I remember reading in Freedom an answer to an enquirer who wanted to know what would be done under Anarchist conditions of do-as-you-please in the following circumstances: The members of an Anarchist (ahem!) Commune require a bridge; the majority favour one design, the minority another. And what, think you, is the solution according to the infallible gospel of Anarchy? Stand firm, poor human brain—it is this: Build two bridges!!! Ye gods! What next will they be asking us to subscribe to? And supposing there be three, or for that matter, fifty differences of opinion? Why, of course, build fifty bridges! Verily, and of a truth, the Anarchist never opens his mouth but he puts his foot in it. Designing and constructing such gigantic undertakings as modern bridges seem to be, to him, about on a par with the designing and erection of pig-sties. Cost—and it is here as well to remember that the Tower Bridge cost £850,000—and waste of labour, to the all-knowing Anarchist, are mere minor details, not worthy of consideration. And then, just as if the foregoing “solution” of our Anarchist world-regenerator was not sufficiently startling in itself, we are actually told, “in cold blood,” that this Anarchical method is “economical”!

“Do I sleep? Do I dream?
Do I wander in doubt?
Are things what they seem?
Or is wisions about?”

I look at my Freedom again; yes, it is there right enough. Then I think to myself, do these Anarchists mean what they say, or are they only Bernard-Shawing? Build two bridges!
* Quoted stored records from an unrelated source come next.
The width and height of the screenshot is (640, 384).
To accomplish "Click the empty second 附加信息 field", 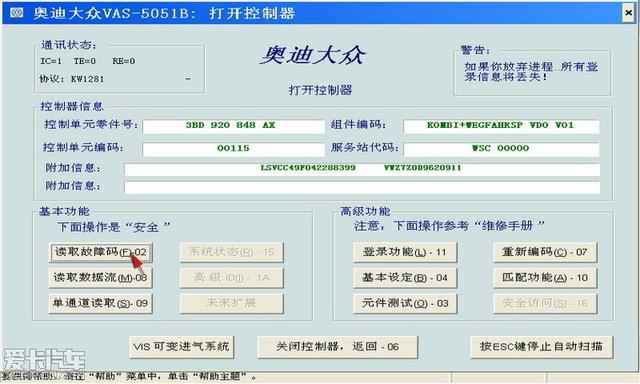I will pyautogui.click(x=362, y=187).
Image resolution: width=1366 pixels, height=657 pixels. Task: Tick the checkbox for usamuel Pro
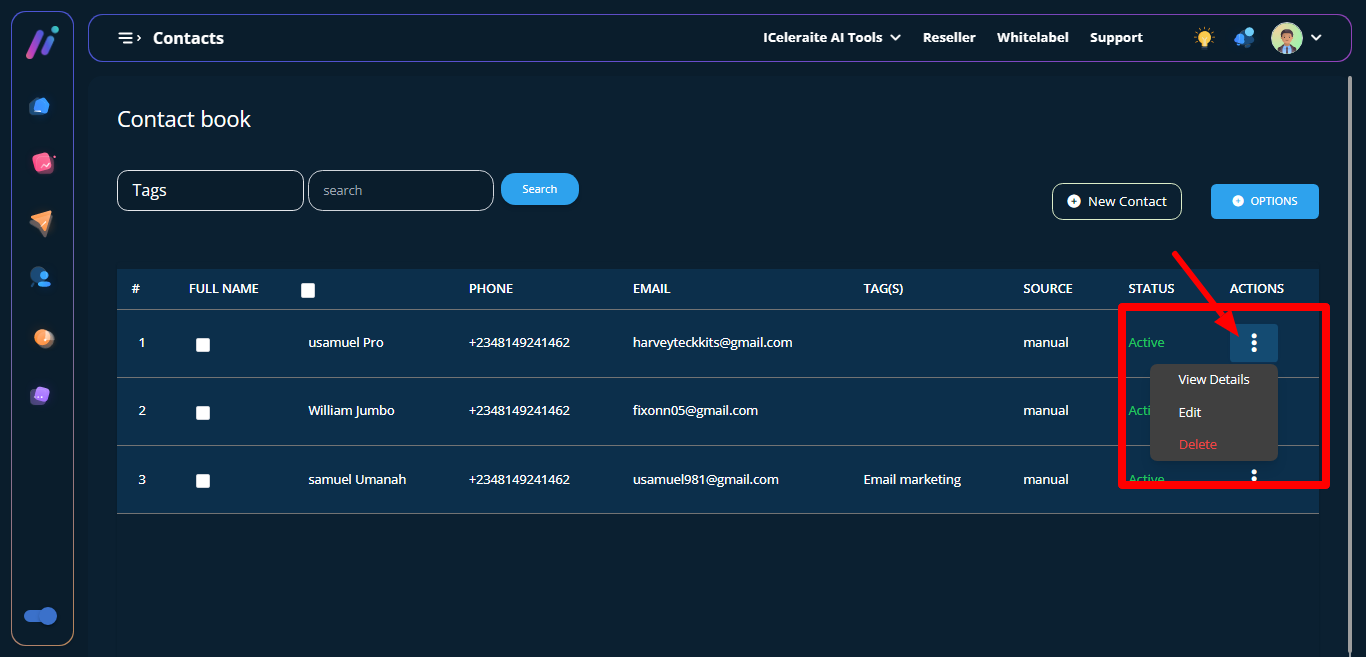[203, 345]
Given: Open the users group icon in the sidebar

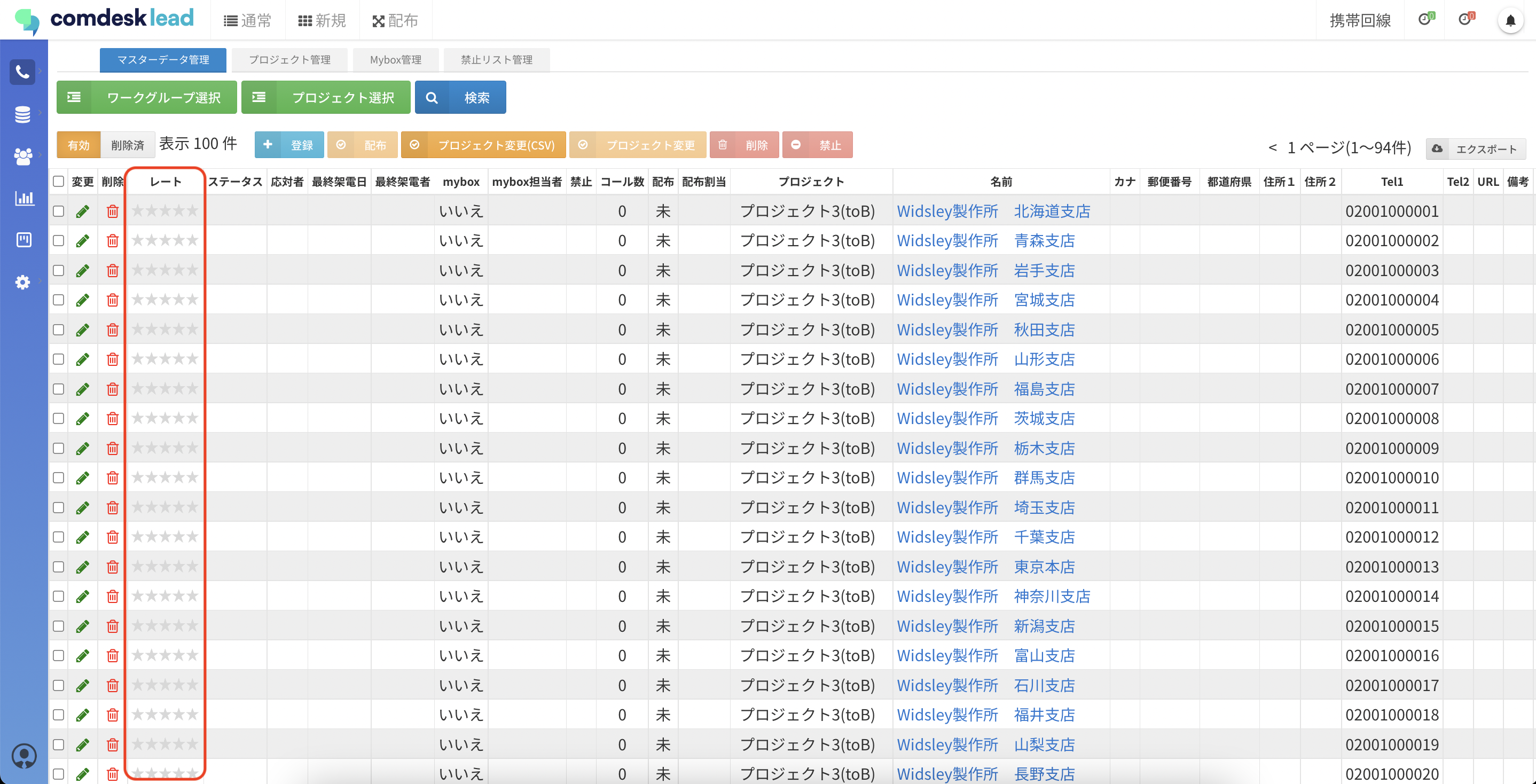Looking at the screenshot, I should pyautogui.click(x=22, y=156).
Yes, run opposition railroads side by side; block the public streets with double sets of tram-lines; allow every crank to have everything just as he “darned-well” pleases; but, above all, erect a double quantity of lunatic asylums, for under such imbecile conditions they will be needed!

One could almost respect the Anarchist if he were consistent—even a trifle consistent. But he is the very incarnation and embodiment of inconsistency. In one of his manifestoes he says: “No man can honestly and truly represent anyone but himself, and if he says he can, he is a humbug”—and straightway he lays claim to that not very flattering appellation by presenting himself at the door of an International Socialist Congress as the representative of his Anarchist group! He believes in the liberty of the individual, and tolerates no manner of rule whatsoever—and his patron saint, Ravachol, in his autobiography, confides in us that, had he and his comrades the power (anti-authoritarians shrieking for authority!) they would “suppress the majority”!!! He rails at Parliament as a useless institution, forgetful of the fact that Parliament does at times accomplish something socially beneficial, however little that something may be; and, having delivered himself thus, will attend his Anarchist Congress, which, mark you, is made up of “representatives” of Anarchism from all parts of the world, who meet—to do something practical? not at all—merely to “exchange ideas”—and then, having gone through successfully this interesting farce of a Mutual Admiration Society, return to the four corners of the earth, having accomplished nothing! not even passed a resolution, for that is not Anarchistic, you understand! He believes in freedom, execrates authority, anathematises coercion—and throws bombs at religious processions, and murders unoffending occupants of restaurants and theatres! But enough! The follies and crimes of this absurd yet hideous phantasmagoria of Anarchism are so numerous that, like unto the alleged unreported sayings of Christ, were they recorded, “the earth would not contain them.”